Some say that if consumer attitude changes, the situation could change as well. They argue that we should shift from the so-called fast fashion (mass-production of disposable clothing) to one-of-a-kind craftsmanship and recycled clothing. The latter is certainly more sustainable in terms of resource consumption, and in the long run, there will be more consumers who would enjoy expressing their own style without following any brand. However, improving the working environment of these factory workers is the more imperative issue right now.

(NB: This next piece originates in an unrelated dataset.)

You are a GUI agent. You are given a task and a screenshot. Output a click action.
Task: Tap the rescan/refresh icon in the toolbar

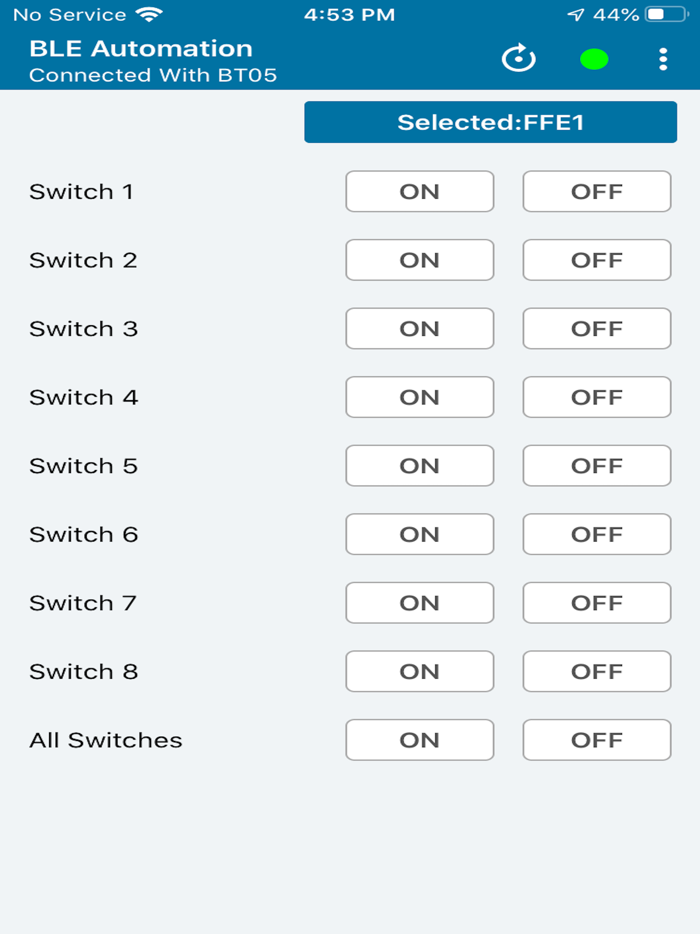point(518,59)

If you can buy what you want at a low price, this is simply because someone else produces it at low wages. Isn't this how capitalism has always worked? At the national level, however, there’s a way to improve the system. One way is to raise taxes imposed on factory managers and apparel companies who have long been exploiting the Bangladeshi laborers, and then investing the collected money to improve the labor environment. Exposing workers to a dangerous work environment is a form of enslavement. Legal frameworks can also be improved by expanding the scope of prohibited imports, that is, by banning not only the products manufactured by prisoners and forced labor but also products that do not meet certain labor standards.

Some may argue that even though safety is important, imprudent investments in facility and wages may cause inflation and halt economic growth. Well, we would like to note that raising wages is not the only approach to improve a worker’s environment. The experience of Japan's textile industry in the 1960s is a good example.

The 1960s was the robust period of post-war reconstruction and rapid economic growth in Japan, but the wage standard was considerably lower compared to the US and other countries. Japan thus attracted foreign businesses with its cheap labor; for example, blouses were exported in large quantities and sold for one US dollar each. The exchange rate at that time was fixed to 360 yen per US dollar, meaning that Japanese yen was depreciated, which boosted Japan’s export industry.

Were there complaints among factory workers who were hired at low wages? It is unlikely that there was none. However, it is also true that many business owners in Japan worked hard to improve work conditions other than wages. They offered company housing and established corporate sports clubs in an effort to improve not just the workplace, but the work environment in totality. Of course, it was a costly investment, but these business owners believed that a good company would attract good employees, and that it may even be deemed economical in a long run if the value of good reputation (borne by the good performance of good employees) were  converted to advertising costs. This is the exact opposite of the Bangladeshi managers’ approach.

In fact, apart from accidents such as coal mine crashes or railway accidents, no large-scale occupational accident was recorded in Japan during that time. Many have pointed out that the underlying philosophy that exists since the samurai era played a role in shaping the unique management philosophy in Japan, in which managers consider their employees as corporate family members.

It is not possible nor appropriate to imitate a country’s experience because each country has its own history and culture, but it is certainly valuable to learn from another country’s experiences in order to build one’s own rules. In addition, everything crosses borders nowadays: people, goods, funds, and information. Labor values can, and should, also become borderless.